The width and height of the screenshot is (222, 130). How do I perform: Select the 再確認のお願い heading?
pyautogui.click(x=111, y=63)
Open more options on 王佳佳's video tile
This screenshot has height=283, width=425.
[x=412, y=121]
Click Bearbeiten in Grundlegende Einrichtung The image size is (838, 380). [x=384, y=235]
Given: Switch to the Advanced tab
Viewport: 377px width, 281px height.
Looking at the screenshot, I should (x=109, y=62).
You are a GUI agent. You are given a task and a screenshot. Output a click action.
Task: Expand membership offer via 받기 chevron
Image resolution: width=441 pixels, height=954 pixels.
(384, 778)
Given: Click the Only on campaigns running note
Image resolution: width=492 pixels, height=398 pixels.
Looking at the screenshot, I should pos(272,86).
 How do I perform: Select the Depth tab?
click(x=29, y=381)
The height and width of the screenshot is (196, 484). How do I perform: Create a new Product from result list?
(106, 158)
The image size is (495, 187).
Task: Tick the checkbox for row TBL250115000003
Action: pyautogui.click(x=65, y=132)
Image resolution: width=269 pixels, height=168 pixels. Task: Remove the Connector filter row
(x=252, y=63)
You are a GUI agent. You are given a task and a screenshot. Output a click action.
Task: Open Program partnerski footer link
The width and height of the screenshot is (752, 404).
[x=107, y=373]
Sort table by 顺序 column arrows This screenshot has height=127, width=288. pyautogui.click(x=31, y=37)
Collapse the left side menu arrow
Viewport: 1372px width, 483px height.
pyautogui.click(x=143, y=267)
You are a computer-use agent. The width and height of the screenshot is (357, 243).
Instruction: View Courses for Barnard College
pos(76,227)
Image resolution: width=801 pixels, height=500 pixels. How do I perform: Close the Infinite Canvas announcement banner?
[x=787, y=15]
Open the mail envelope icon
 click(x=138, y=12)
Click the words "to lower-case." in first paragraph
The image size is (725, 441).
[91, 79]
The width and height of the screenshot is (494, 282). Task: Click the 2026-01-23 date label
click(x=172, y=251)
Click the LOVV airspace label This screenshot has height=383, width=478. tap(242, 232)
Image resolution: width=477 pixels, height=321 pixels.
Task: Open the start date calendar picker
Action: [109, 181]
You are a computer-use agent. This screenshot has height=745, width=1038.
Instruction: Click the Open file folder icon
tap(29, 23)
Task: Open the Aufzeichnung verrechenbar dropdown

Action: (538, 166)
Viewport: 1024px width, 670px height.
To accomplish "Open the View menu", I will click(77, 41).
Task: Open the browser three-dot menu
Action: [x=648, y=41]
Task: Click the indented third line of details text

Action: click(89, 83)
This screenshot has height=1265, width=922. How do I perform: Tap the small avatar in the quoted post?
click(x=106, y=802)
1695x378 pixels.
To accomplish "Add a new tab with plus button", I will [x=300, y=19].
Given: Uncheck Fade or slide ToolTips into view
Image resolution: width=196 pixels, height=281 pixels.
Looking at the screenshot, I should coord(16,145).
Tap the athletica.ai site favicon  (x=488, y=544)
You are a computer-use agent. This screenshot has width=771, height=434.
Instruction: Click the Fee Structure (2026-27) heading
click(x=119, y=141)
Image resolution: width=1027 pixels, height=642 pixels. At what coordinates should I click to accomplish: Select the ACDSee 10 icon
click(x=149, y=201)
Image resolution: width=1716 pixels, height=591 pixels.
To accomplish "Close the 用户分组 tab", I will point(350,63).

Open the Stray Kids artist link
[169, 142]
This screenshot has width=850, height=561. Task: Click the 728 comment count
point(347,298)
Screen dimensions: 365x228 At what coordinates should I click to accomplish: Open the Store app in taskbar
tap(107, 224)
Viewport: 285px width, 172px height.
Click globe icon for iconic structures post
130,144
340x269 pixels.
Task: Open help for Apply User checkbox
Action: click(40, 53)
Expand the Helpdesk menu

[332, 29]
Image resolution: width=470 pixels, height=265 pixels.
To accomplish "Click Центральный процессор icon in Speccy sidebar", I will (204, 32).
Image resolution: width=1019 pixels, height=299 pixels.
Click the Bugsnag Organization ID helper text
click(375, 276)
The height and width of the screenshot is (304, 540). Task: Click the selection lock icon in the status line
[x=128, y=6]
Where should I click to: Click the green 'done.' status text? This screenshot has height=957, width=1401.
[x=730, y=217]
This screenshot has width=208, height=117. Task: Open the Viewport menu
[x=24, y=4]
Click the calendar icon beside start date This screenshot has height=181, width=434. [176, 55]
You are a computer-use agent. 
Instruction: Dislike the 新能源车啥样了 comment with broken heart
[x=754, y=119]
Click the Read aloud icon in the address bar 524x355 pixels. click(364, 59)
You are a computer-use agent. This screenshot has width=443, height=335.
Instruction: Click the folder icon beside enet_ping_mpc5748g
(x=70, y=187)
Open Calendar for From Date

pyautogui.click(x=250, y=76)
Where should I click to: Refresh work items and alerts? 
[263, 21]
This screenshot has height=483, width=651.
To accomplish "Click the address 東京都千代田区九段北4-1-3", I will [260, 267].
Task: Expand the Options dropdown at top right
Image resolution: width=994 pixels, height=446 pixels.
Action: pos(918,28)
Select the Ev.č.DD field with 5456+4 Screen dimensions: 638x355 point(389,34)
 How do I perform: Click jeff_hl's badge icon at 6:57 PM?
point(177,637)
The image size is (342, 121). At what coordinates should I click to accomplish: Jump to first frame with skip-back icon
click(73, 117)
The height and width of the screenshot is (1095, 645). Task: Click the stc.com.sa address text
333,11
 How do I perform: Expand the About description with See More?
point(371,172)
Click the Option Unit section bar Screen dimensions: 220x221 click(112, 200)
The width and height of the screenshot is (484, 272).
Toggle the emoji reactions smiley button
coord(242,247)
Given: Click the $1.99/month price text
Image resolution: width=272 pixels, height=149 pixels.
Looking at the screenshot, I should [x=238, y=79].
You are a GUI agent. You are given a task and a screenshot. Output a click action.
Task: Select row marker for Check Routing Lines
- - -
Aim of the task: Copy out the entire listing above exactly.

Answer box:
The width and height of the screenshot is (222, 130). How do I perform: Select the 再確認のお願い heading?
pyautogui.click(x=111, y=63)
Open more options on 王佳佳's video tile
This screenshot has height=283, width=425.
[x=412, y=121]
Click Bearbeiten in Grundlegende Einrichtung The image size is (838, 380). [x=384, y=235]
Given: Switch to the Advanced tab
Viewport: 377px width, 281px height.
Looking at the screenshot, I should (x=109, y=62).
You are a GUI agent. You are given a task and a screenshot. Output a click action.
Task: Expand membership offer via 받기 chevron
Image resolution: width=441 pixels, height=954 pixels.
(384, 778)
Given: Click the Only on campaigns running note
Image resolution: width=492 pixels, height=398 pixels.
Looking at the screenshot, I should pos(272,86).
 How do I perform: Select the Depth tab?
click(x=29, y=381)
The height and width of the screenshot is (196, 484). How do I perform: Create a new Product from result list?
(106, 158)
The image size is (495, 187).
Task: Tick the checkbox for row TBL250115000003
Action: pyautogui.click(x=65, y=132)
Image resolution: width=269 pixels, height=168 pixels. Task: Remove the Connector filter row
(x=252, y=63)
You are a GUI agent. You are given a task and a screenshot. Output a click action.
Task: Open Program partnerski footer link
The width and height of the screenshot is (752, 404).
[x=107, y=373]
Sort table by 顺序 column arrows This screenshot has height=127, width=288. pyautogui.click(x=31, y=37)
Collapse the left side menu arrow
Viewport: 1372px width, 483px height.
pyautogui.click(x=143, y=267)
You are a computer-use agent. The width and height of the screenshot is (357, 243).
Instruction: View Courses for Barnard College
pos(76,227)
Image resolution: width=801 pixels, height=500 pixels. How do I perform: Close the Infinite Canvas announcement banner?
[x=787, y=15]
Open the mail envelope icon
 click(x=138, y=12)
Click the words "to lower-case." in first paragraph
The image size is (725, 441).
[91, 79]
The width and height of the screenshot is (494, 282). Task: Click the 2026-01-23 date label
click(x=172, y=251)
Click the LOVV airspace label This screenshot has height=383, width=478. tap(242, 232)
Image resolution: width=477 pixels, height=321 pixels.
Task: Open the start date calendar picker
Action: [109, 181]
You are a computer-use agent. This screenshot has height=745, width=1038.
Instruction: Click the Open file folder icon
tap(29, 23)
Task: Open the Aufzeichnung verrechenbar dropdown

Action: (538, 166)
Viewport: 1024px width, 670px height.
To accomplish "Open the View menu", I will click(77, 41).
Task: Open the browser three-dot menu
Action: [x=648, y=41]
Task: Click the indented third line of details text

Action: click(89, 83)
This screenshot has height=1265, width=922. How do I perform: Tap the small avatar in the quoted post?
click(x=106, y=802)
1695x378 pixels.
To accomplish "Add a new tab with plus button", I will [x=300, y=19].
Given: Uncheck Fade or slide ToolTips into view
Image resolution: width=196 pixels, height=281 pixels.
Looking at the screenshot, I should coord(16,145).
Tap the athletica.ai site favicon  (x=488, y=544)
You are a computer-use agent. This screenshot has width=771, height=434.
Instruction: Click the Fee Structure (2026-27) heading
click(x=119, y=141)
Image resolution: width=1027 pixels, height=642 pixels. At what coordinates should I click to accomplish: Select the ACDSee 10 icon
click(x=149, y=201)
Image resolution: width=1716 pixels, height=591 pixels.
To accomplish "Close the 用户分组 tab", I will point(350,63).

Open the Stray Kids artist link
[169, 142]
This screenshot has width=850, height=561. Task: Click the 728 comment count
point(347,298)
Screen dimensions: 365x228 At what coordinates should I click to accomplish: Open the Store app in taskbar
tap(107, 224)
Viewport: 285px width, 172px height.
Click globe icon for iconic structures post
130,144
340x269 pixels.
Task: Open help for Apply User checkbox
Action: click(40, 53)
Expand the Helpdesk menu

[332, 29]
Image resolution: width=470 pixels, height=265 pixels.
To accomplish "Click Центральный процессор icon in Speccy sidebar", I will (204, 32).
Image resolution: width=1019 pixels, height=299 pixels.
Click the Bugsnag Organization ID helper text
click(375, 276)
The height and width of the screenshot is (304, 540). Task: Click the selection lock icon in the status line
[x=128, y=6]
Where should I click to: Click the green 'done.' status text? This screenshot has height=957, width=1401.
[x=730, y=217]
This screenshot has width=208, height=117. Task: Open the Viewport menu
[x=24, y=4]
Click the calendar icon beside start date This screenshot has height=181, width=434. [176, 55]
You are a computer-use agent. 
Instruction: Dislike the 新能源车啥样了 comment with broken heart
[x=754, y=119]
Click the Read aloud icon in the address bar 524x355 pixels. click(364, 59)
You are a computer-use agent. This screenshot has width=443, height=335.
Instruction: Click the folder icon beside enet_ping_mpc5748g
(x=70, y=187)
Open Calendar for From Date

pyautogui.click(x=250, y=76)
Where should I click to: Refresh work items and alerts? 
[263, 21]
This screenshot has height=483, width=651.
To accomplish "Click the address 東京都千代田区九段北4-1-3", I will [260, 267].
Task: Expand the Options dropdown at top right
Image resolution: width=994 pixels, height=446 pixels.
Action: pos(918,28)
Select the Ev.č.DD field with 5456+4 Screen dimensions: 638x355 point(389,34)
 How do I perform: Click jeff_hl's badge icon at 6:57 PM?
point(177,637)
The image size is (342, 121). At what coordinates should I click to accomplish: Jump to first frame with skip-back icon
click(73, 117)
The height and width of the screenshot is (1095, 645). Task: Click the stc.com.sa address text
333,11
 How do I perform: Expand the About description with See More?
point(371,172)
Click the Option Unit section bar Screen dimensions: 220x221 click(112, 200)
The width and height of the screenshot is (484, 272).
Toggle the emoji reactions smiley button
coord(242,247)
Given: Click the $1.99/month price text
Image resolution: width=272 pixels, height=149 pixels.
Looking at the screenshot, I should [x=238, y=79].
You are a GUI agent. You are given a task and a screenshot. Output a click action.
Task: Select row marker for Check Routing Lines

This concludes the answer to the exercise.